The ‘privileges’ of mixed marriages

Holocaust scholar discusses film on French Jews at Rutgers festival

Dr. Ernestine Schlant Bradley, who specializes in the resurgence of Jewish life in post-Holocaust Germany, spoke at the Rutgers New Jersey Jewish Film Festival on Nov. 18.

Dr. Ernestine Schlant Bradley, who specializes in the resurgence of Jewish life in post-Holocaust Germany, spoke at the Rutgers New Jersey Jewish Film Festival on Nov. 18.

Photo by Debra Rubin

Being in a mixed marriage often exempted Jews from death and deportation during the Holocaust.

That privilege was the central theme of Plus Tard Tu Comprendras (One Day You’ll Understand), a French film about the son of such a marriage seeking to fill in the missing pieces of his family history, particularly his Jewish grandparents who disappeared during the war and were never spoken about.

It also came up in comments by Dr. Ernestine Schlant Bradley, a German-born professor of comparative literature at the New School in Manhattan, after the Nov. 18 screening at the Regal Cinema in North Brunswick. The movie was the last of 13 shown at the Rutgers New Jersey Jewish Film Festival.

Bradley, who is not Jewish, specializes in the resurgence of Jewish life in Germany and Austria and Germany’s coming to terms with its Nazi past through post-Holocaust literature and poetry. A resident of Verona and wife of former U.S. Sen. Bill Bradley, she previously taught German and comparative literature at Montclair State University.

During her talk and in a follow-up phone call, Bradley said the Nazi policy codified in the Nuremberg laws of 1935 gave a Jew married to a Christian “a sort of protection, at least in Germany.”

Often non-Jewish partners were pressured to divorce their Jewish spouses; in many cases they caved in to the unrelenting demands.

“These so-called Nazi laws may have been somewhat different in occupied territories, but in Germany the Nazis did not forcefully separate those couples,” said Bradley, although even that policy fell by the wayside in the waning months of World War II.

“In early 1945 — by then the war was almost over — that’s when they started really being preoccupied with killing as many Jews as possible,” she said. “They really even ignored the demands of their soldiers on the front…in order to have the trains to ship Jews to death camps. It was incredible madness.”

By then “the handwriting was already on the wall” as the Allied forces were gaining against the Third Reich, she said.

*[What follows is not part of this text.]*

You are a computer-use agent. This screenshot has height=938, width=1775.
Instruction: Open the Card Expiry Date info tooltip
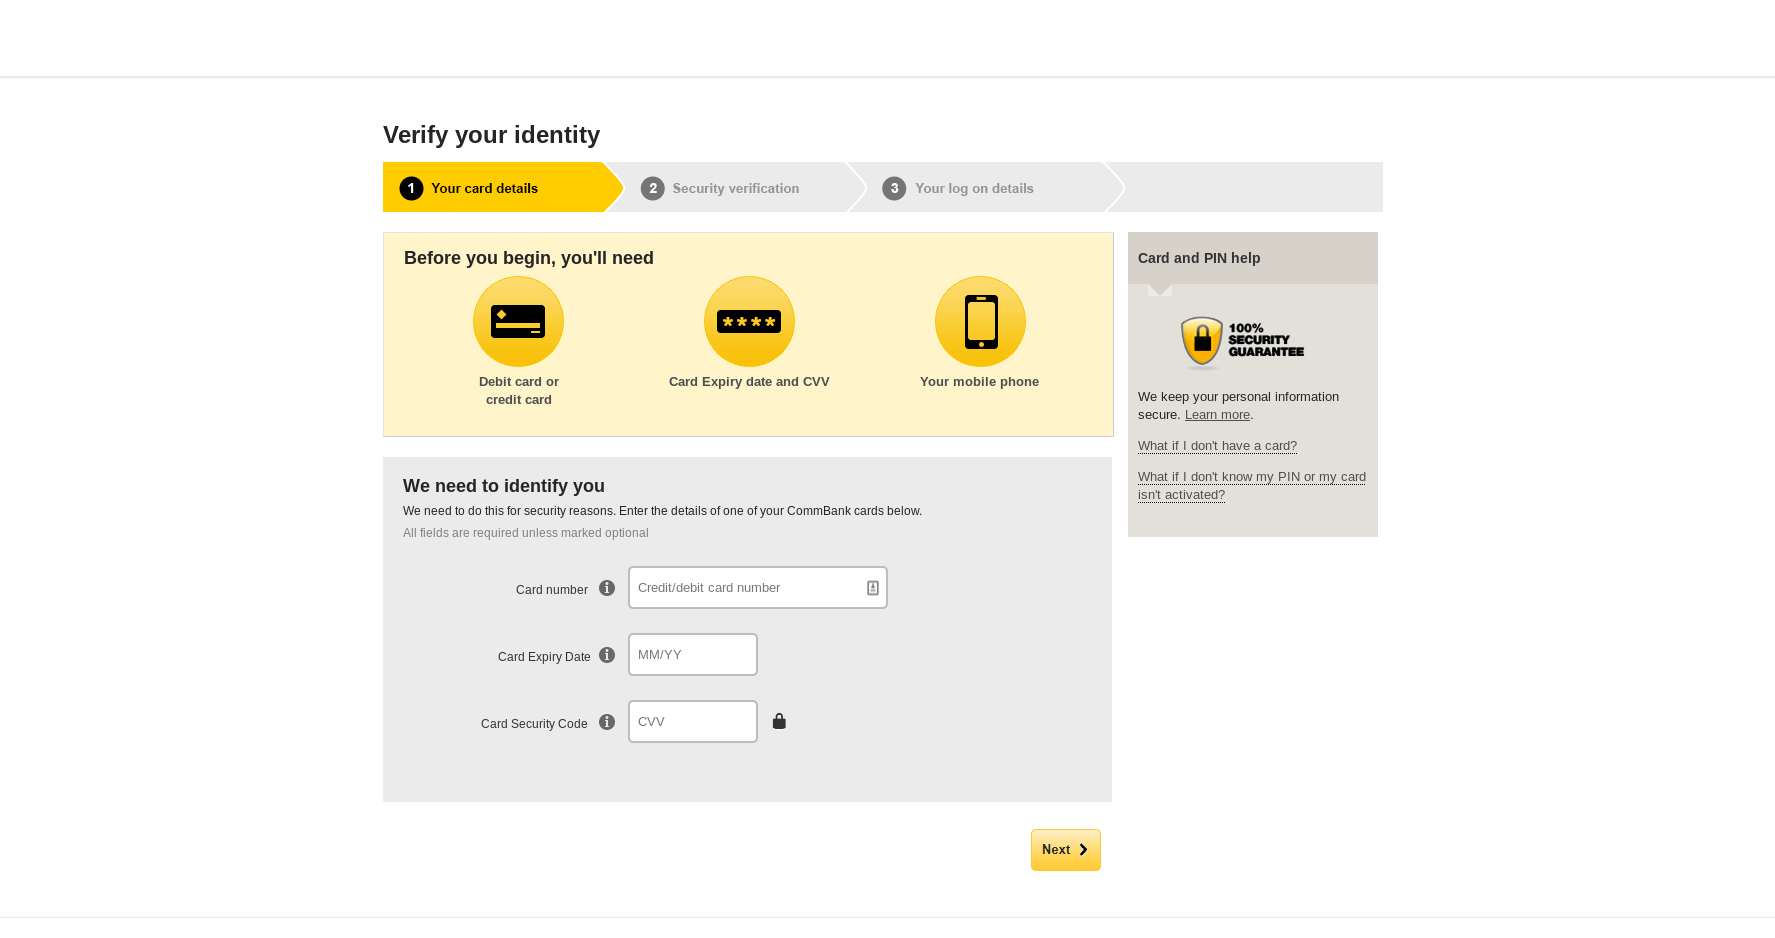click(607, 655)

The Nazi plan was that once all the Jews already interned were dead, “then the mixed marriages would be broken up and the children deported and killed. But then the ending of the war intervened,” said Bradley.

‘New Jewish life’

At her Rutgers appearance, Bradley commented on the film, directed by Israeli filmmaker Amos Gitai, which begins against the backdrop of the trial of Klaus Barbie — known as the Butcher of Lyon — for his role in killing thousands of French Jews.

After Victor discovers that members of his family were deported from France during the war, his elderly mother, Raymonde (born Rivka) — played by veteran film star Jeanne Moreau — gives him some personal papers. Among them is a letter written by his Catholic father attesting to the Aryan bloodline of his family. But in the letter, his father admits that his wife is a Jew, but that she has since been baptized as was their daughter, Tania, born in 1939.

Although Tania tells her brother that the letter probably saved her life, he cannot get past the feeling that his father and his family had somehow sealed the doom of his maternal grandparents.

Bradley said for her the most moving scene in the movie was when Rivka takes her teenage Catholic grandchildren — Victor’s son and daughter — to a synagogue on Yom Kippur. She hands her grandson a kipa and tells them she is Jewish and lost her family as a result, something she had never told anyone before. She also gives the boy the yellow star of David she was forced to wear under the Nazi occupation and makes both children promise to fight hatred and discrimination wherever they encounter it.

“Here they were in this synagogue, and it was filled with people who were living a religious Jewish life,” said Bradley. “Religious Jewish life was not cut off and I, especially being German-born, have to believe religious life went on after the Holocaust.”

In a scene near the end of the film, Tania and Victor bring in a young Orthodox rabbi to oversee their mother’s funeral.

“These two events are very comforting because they attest to the start of a new Jewish life,” said Bradley.

Considering that a fourth generation has come of age since the Holocaust, Bradley said, she took something else from that scene: “I have the feeling those two children would grow up to be devout Jews — at least that is my hope. Even though their grandmother denied her son this heritage, she made sure through her grandchildren that her Jewish heritage continued.”